REAL FOOD FROM SCRATCH
If you’re making this a D.I.Y. year, whether to save money, to be more self-reliant or just to get away from mass-produced foods, D.I.Y. Delicious by Vanessa Barrington is a good place to start. I’m old enough to remember a time when cooking was almost wholly a D.I.Y. endeavor, but times have changed, and most of us need a little guidance when it comes to making our own crème fraîche, granola, sauerkraut or salsa. Vanessa includes a wonderful range of basics, explaining the necessary skills and anticipating your questions. As she goes from Aioli to Root Beer with stops for sourdough starter, Italian Table Pickles and Persimmon-Spice Butter, she provides flavor-packed recipes that incorporate each of them. After you’ve prepared a jar of Honey Mustard, you can use it in warming, winter-perfect Maple and Mustard-Glazed Root Vegetables or Mustard and Bourbon-Glazed Pork Roast. Asian-accented Soy-Ginger Dressing with veggies will entice even the most salad-averse, and homemade Mascarpone will jazz up your next Tiramisu and cut down on the cost.

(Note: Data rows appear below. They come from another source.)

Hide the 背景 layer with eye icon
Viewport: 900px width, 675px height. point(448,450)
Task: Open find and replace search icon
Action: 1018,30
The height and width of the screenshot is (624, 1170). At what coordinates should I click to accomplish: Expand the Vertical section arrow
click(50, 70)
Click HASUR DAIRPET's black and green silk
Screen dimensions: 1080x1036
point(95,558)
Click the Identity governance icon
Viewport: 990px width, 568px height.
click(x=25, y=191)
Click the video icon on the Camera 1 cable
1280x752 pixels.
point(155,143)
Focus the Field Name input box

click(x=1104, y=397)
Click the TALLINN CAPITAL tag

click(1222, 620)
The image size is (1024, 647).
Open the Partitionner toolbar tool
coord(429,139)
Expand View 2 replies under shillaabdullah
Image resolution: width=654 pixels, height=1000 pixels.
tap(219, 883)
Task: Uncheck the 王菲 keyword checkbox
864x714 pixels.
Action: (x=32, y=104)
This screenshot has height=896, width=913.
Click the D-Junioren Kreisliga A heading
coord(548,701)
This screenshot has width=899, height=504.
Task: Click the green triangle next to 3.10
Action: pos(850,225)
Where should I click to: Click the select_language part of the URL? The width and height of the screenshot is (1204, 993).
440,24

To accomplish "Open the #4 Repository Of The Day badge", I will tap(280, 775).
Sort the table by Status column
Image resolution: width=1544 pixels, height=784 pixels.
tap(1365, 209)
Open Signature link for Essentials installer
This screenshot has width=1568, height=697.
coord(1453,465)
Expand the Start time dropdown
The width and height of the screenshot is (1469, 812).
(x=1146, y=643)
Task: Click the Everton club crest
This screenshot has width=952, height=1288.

Real food—simple staples made with your own hands—is the real deal for body and soul.
COOKBOOK OF THE MONTH
The antidote for cold weather and darker days is cozy comfort food. And what could be cozier than a big, beguiling brunch? DeDe Lahman and Neil Kleinberg know from brunch, as New Yorkers would say, and in Clinton St. Baking Company Cookbook, they share the secrets of the treasured treats that even the most jaded, been-there-eaten-that city-dwellers queue up for at their tiny establishment on Manhattan’s Lower East Side. Neil is a Brooklyn boy, but his buttermilk biscuits are truly to die for, and spread with Tomato Jam, topped with fluffy scrambled eggs, they anchor one of the best breakfast sandwiches this side of paradise (though I love them for dinner). Then come the muffins, scones, rhapsodically light pancakes, seasonal soups, sandwiches and sides like Grilled Goat Cheese on sourdough and Baked Truffled Grits, divine desserts and delicious drinks. Step-by-step directions, seasoned with tips and “restaurant tricks,” helpful notes and gorgeous photos make the making of these delights as pleasurable as their consumption.